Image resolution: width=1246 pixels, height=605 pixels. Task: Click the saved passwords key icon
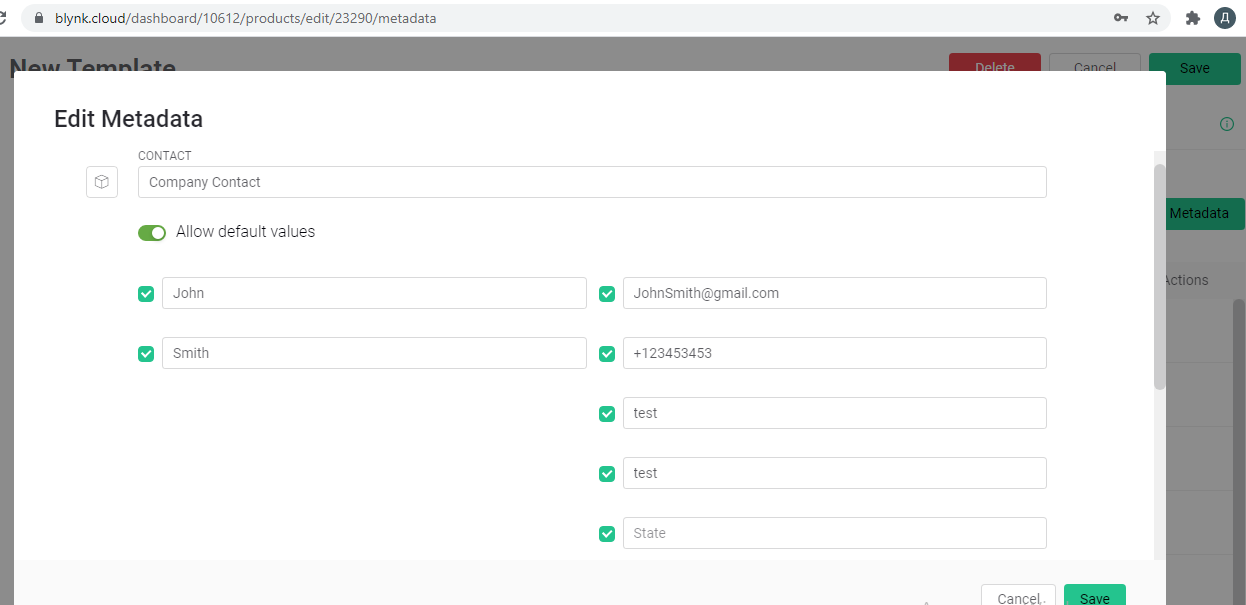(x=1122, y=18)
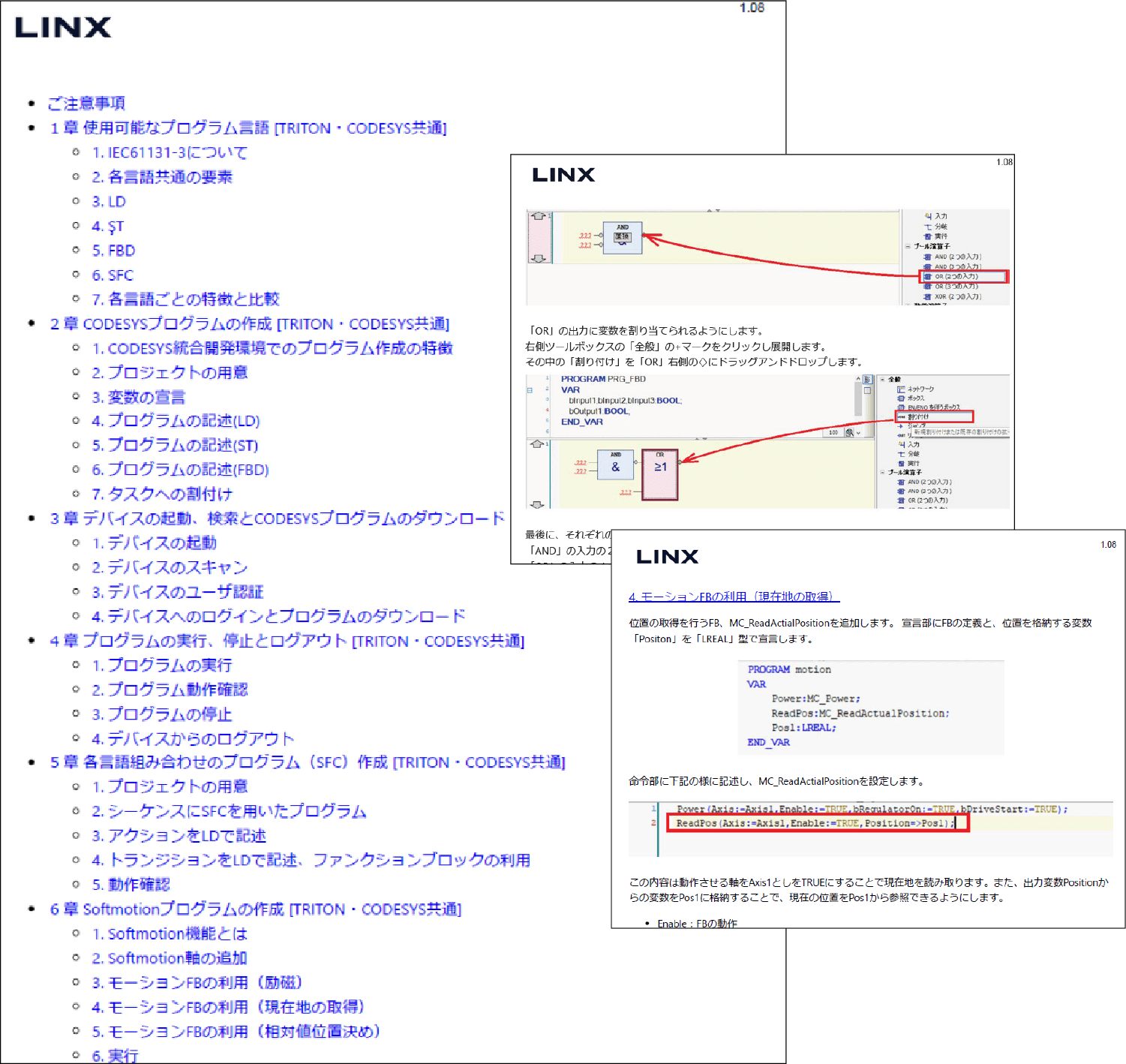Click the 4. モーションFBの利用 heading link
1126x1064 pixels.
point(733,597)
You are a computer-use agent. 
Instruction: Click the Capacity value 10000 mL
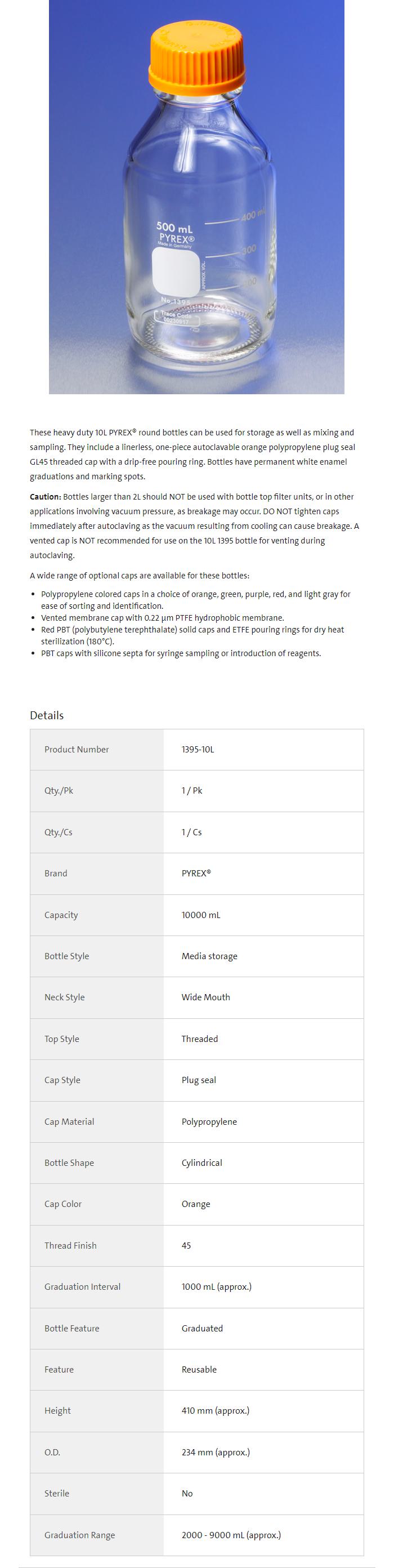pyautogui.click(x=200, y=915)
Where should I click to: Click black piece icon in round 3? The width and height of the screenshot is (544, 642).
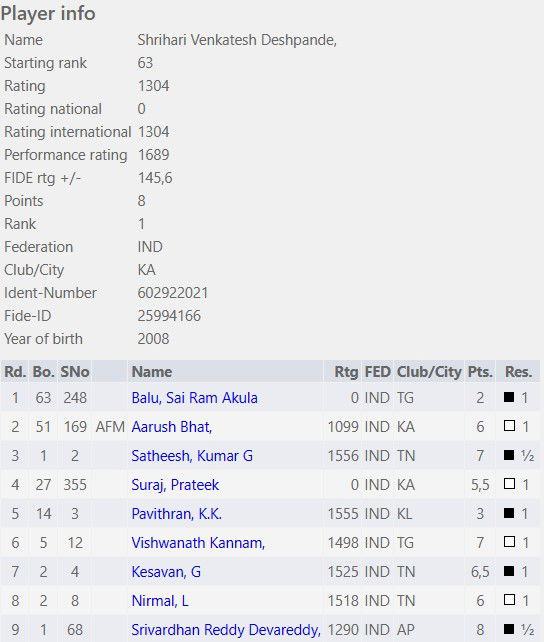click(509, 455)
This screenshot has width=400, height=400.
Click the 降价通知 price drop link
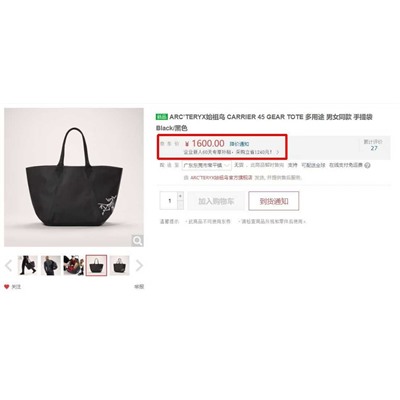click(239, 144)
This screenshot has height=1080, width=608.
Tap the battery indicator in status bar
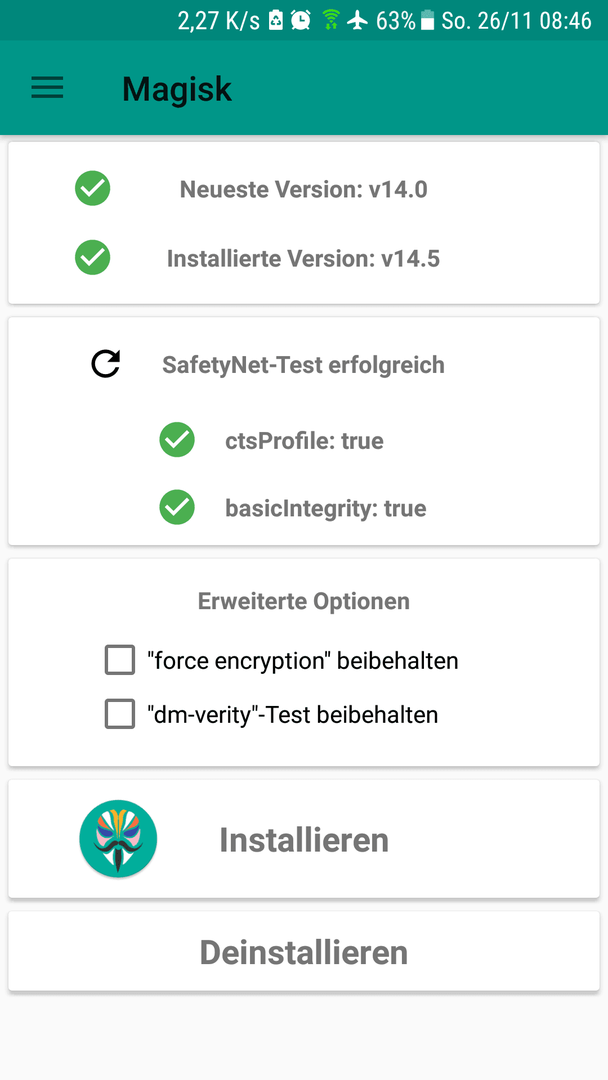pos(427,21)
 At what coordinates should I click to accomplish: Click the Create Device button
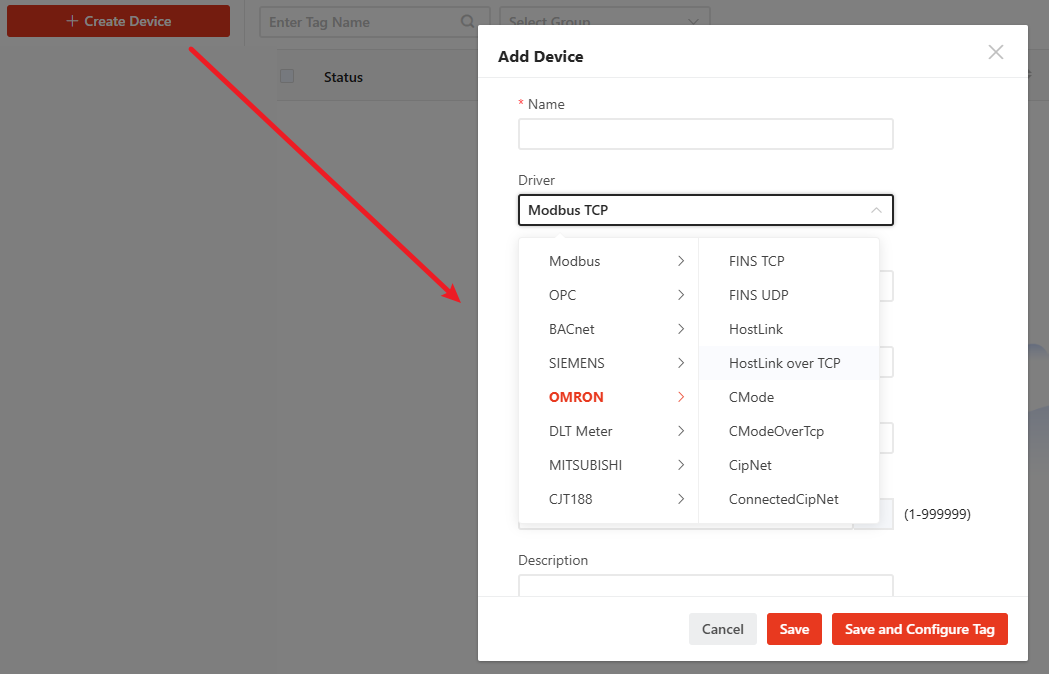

TASK REQUIREMENTS: Quote every entry exactly, with the pictures omitted.

SOLUTION FOR THIS EXERCISE:
Image resolution: width=1246 pixels, height=605 pixels. Task: Click the saved passwords key icon
(x=1122, y=18)
Click the 4. モーションFBの利用 heading link
1126x1064 pixels.
point(733,597)
You are a computer-use agent. 
Instruction: Click the Capacity value 10000 mL
pyautogui.click(x=200, y=915)
Where should I click to: Click black piece icon in round 3? The width and height of the screenshot is (544, 642).
click(509, 455)
This screenshot has width=400, height=400.
Click the 降价通知 price drop link
click(239, 144)
This screenshot has height=1080, width=608.
Tap the battery indicator in status bar
pos(427,21)
 At what coordinates should I click to accomplish: Click the Create Device button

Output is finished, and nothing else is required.